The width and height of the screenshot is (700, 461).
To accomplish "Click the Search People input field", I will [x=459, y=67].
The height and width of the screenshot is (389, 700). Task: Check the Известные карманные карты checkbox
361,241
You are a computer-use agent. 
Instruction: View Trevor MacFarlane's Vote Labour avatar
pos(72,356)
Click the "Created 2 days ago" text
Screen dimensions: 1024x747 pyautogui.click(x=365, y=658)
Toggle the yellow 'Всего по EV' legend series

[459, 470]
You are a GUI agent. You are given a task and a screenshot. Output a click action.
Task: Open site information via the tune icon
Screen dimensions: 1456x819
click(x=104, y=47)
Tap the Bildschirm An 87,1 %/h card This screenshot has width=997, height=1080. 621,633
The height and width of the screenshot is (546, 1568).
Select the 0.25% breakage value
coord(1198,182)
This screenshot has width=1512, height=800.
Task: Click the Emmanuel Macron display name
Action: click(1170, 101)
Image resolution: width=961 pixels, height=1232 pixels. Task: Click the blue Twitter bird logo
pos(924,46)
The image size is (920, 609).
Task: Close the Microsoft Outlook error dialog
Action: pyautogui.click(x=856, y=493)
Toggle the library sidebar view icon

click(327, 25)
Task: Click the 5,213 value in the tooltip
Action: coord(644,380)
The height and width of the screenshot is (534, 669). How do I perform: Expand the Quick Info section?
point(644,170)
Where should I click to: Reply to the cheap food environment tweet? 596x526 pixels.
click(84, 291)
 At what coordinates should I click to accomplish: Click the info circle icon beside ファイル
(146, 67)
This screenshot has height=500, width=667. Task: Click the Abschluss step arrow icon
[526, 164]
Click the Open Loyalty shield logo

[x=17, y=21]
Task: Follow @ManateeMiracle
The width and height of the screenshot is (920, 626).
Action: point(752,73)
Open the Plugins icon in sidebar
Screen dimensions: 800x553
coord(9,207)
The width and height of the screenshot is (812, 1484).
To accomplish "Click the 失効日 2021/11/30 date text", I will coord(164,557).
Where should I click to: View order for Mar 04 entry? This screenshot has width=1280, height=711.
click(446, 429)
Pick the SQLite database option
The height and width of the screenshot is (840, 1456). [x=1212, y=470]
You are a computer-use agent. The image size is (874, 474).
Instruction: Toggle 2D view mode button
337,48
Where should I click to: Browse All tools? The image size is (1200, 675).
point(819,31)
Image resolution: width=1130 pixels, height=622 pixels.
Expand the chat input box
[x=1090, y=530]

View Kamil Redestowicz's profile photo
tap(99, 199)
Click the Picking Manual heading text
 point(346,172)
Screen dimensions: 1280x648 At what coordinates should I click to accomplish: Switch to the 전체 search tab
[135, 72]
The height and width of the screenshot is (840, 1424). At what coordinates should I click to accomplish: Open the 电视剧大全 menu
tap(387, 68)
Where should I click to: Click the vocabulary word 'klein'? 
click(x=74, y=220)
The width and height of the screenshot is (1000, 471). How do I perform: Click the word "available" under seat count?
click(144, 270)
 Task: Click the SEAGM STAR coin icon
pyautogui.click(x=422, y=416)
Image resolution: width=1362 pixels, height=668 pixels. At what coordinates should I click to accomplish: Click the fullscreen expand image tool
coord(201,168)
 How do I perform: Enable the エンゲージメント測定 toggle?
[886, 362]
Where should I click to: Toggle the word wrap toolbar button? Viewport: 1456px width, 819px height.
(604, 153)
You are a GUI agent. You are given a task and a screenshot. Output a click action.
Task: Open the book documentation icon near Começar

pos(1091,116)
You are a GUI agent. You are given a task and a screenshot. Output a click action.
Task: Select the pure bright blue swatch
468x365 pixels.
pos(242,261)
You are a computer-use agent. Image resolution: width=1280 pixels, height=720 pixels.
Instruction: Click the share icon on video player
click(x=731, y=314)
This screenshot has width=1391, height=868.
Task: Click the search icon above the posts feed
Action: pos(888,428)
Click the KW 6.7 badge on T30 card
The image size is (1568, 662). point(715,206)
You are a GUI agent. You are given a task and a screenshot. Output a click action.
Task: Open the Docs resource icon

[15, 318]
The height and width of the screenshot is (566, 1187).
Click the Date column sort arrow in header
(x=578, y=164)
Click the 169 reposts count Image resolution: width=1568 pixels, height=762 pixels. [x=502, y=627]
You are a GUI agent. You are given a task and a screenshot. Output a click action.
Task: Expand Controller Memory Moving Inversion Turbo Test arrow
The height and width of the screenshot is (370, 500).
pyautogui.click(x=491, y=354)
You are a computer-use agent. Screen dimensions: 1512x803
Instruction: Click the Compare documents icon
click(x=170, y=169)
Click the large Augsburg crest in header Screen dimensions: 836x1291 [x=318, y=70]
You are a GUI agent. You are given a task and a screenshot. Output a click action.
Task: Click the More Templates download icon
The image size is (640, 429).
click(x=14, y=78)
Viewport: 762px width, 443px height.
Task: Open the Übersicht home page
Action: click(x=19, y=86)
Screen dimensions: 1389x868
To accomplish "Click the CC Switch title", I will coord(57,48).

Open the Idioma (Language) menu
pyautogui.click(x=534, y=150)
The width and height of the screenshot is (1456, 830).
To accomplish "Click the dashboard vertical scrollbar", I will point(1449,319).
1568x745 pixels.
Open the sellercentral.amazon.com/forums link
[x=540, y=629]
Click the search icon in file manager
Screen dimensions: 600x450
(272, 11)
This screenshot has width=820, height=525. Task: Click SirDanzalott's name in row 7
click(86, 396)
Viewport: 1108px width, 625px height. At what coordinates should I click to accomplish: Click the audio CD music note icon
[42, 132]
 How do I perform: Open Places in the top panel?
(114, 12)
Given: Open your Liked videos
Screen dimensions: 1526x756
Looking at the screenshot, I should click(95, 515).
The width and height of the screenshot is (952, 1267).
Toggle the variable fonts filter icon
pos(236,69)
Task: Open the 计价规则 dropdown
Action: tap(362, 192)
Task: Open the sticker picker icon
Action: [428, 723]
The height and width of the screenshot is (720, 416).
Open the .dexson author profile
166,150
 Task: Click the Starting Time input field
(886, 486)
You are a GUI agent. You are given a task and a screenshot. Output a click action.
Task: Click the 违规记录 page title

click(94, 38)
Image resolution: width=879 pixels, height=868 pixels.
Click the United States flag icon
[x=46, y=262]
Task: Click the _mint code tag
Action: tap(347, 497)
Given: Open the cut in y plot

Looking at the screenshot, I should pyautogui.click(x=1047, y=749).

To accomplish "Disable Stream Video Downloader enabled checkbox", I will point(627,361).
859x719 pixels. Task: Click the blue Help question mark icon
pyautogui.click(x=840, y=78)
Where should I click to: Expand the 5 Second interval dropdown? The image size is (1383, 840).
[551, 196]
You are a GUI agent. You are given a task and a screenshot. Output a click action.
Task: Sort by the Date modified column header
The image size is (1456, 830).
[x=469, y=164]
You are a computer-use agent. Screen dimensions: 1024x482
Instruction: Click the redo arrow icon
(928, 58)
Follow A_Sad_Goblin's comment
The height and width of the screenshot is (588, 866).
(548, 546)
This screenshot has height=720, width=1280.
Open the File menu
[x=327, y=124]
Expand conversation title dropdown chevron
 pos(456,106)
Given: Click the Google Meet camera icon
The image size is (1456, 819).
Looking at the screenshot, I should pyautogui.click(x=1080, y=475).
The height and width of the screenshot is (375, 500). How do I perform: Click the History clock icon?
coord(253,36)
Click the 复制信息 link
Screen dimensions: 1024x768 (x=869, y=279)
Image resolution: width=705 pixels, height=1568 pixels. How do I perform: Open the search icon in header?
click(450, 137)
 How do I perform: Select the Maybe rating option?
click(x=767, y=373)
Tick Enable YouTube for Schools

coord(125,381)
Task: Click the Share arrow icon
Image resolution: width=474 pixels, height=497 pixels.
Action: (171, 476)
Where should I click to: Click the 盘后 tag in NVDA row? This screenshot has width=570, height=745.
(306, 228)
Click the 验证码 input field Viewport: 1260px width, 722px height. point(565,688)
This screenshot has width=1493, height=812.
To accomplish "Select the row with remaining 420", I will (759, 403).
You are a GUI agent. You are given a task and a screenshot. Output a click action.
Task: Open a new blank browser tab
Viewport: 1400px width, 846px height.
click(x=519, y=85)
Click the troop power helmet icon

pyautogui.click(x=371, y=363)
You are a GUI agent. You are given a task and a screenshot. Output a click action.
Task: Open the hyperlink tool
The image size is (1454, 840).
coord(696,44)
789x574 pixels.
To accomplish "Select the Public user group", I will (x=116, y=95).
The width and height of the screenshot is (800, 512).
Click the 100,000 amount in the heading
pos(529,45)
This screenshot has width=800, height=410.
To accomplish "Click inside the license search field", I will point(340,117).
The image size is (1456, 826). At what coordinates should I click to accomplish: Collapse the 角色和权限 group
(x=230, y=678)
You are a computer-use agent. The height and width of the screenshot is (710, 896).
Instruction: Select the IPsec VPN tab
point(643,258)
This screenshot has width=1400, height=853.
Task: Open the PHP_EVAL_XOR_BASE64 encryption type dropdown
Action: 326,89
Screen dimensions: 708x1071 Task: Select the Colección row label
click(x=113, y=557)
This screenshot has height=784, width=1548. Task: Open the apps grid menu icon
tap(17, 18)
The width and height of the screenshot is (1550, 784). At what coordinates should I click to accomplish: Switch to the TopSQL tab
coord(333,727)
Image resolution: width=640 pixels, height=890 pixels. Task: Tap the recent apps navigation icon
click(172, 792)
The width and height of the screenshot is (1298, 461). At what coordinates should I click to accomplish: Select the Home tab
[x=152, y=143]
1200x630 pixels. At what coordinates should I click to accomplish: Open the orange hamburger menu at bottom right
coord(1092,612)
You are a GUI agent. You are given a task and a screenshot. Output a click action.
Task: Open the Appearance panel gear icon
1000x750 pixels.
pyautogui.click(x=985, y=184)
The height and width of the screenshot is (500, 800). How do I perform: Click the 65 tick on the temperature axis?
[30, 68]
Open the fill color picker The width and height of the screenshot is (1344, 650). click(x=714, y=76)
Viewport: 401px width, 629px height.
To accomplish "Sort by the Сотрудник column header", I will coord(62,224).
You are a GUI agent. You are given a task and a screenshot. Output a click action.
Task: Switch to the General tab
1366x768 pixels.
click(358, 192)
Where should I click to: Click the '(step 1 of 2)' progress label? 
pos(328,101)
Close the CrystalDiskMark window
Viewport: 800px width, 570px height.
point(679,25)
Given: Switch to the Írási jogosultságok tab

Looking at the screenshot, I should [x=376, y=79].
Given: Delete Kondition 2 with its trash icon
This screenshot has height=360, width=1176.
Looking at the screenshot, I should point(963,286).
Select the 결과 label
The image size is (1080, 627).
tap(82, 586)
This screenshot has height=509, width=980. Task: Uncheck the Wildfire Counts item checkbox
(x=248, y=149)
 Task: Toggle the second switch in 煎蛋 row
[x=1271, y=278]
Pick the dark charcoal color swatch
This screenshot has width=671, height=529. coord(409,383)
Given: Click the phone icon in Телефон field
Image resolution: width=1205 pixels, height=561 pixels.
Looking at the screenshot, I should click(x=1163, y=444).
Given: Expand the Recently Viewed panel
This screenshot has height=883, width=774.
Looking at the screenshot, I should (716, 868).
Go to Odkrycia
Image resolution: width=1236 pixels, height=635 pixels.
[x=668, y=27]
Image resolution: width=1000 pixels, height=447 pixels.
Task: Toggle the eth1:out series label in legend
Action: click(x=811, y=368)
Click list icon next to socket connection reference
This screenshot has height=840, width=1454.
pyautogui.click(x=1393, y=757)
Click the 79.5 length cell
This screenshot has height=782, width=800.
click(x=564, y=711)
○ ○ ○ ○ ○ ○ ○
> **EXERCISE TASK**: Could you rewrite the entries from the line containing "Image resolution: width=640" down to the line containing "coord(1092,612)", replacing "Home tab" with "Dashboard tab" and leaving everything else as it is?

> **EXERCISE RESPONSE**:
Image resolution: width=640 pixels, height=890 pixels. Task: Tap the recent apps navigation icon
click(172, 792)
The width and height of the screenshot is (1298, 461). At what coordinates should I click to accomplish: Select the Dashboard tab
[x=152, y=143]
1200x630 pixels. At what coordinates should I click to accomplish: Open the orange hamburger menu at bottom right
coord(1092,612)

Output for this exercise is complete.